Start of The data

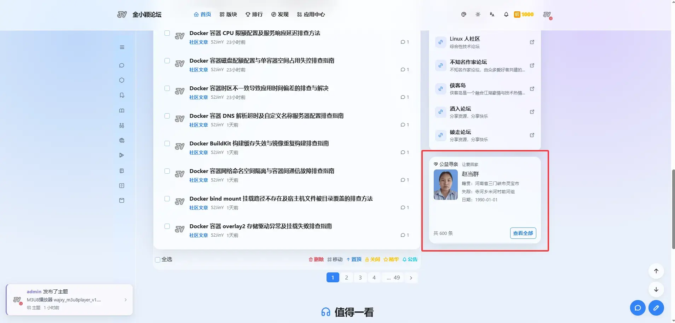Enable the 全选 select-all checkbox

click(158, 260)
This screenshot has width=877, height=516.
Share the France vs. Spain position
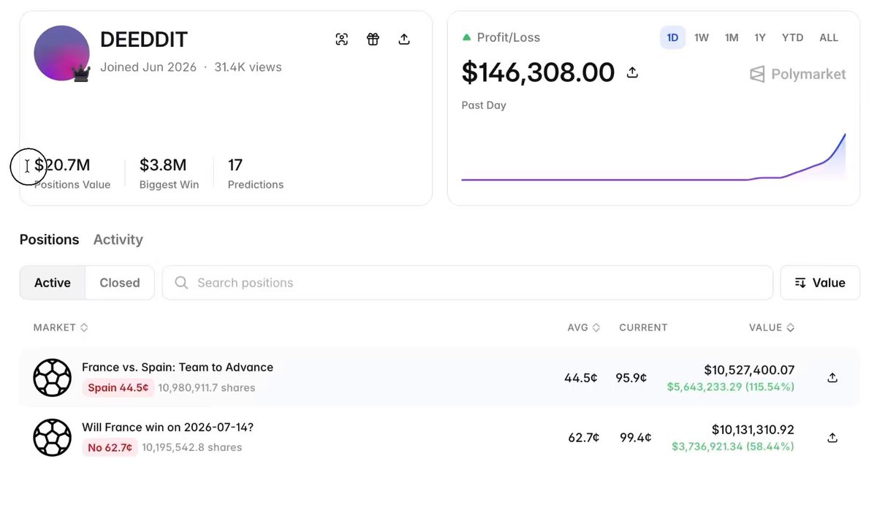coord(832,378)
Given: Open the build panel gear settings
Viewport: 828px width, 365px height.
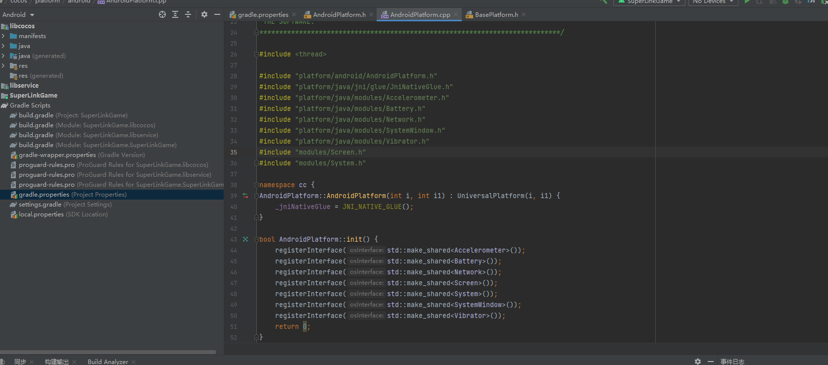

End of The data

Directions for this task - Please copy only the lines from the one that contains "This screenshot has width=877, height=516." through the last line of the records, exactly, and keep every picture out of the copy.

Written solution -
This screenshot has width=877, height=516.
Share the France vs. Spain position
coord(832,378)
Given: Open the build panel gear settings
Viewport: 828px width, 365px height.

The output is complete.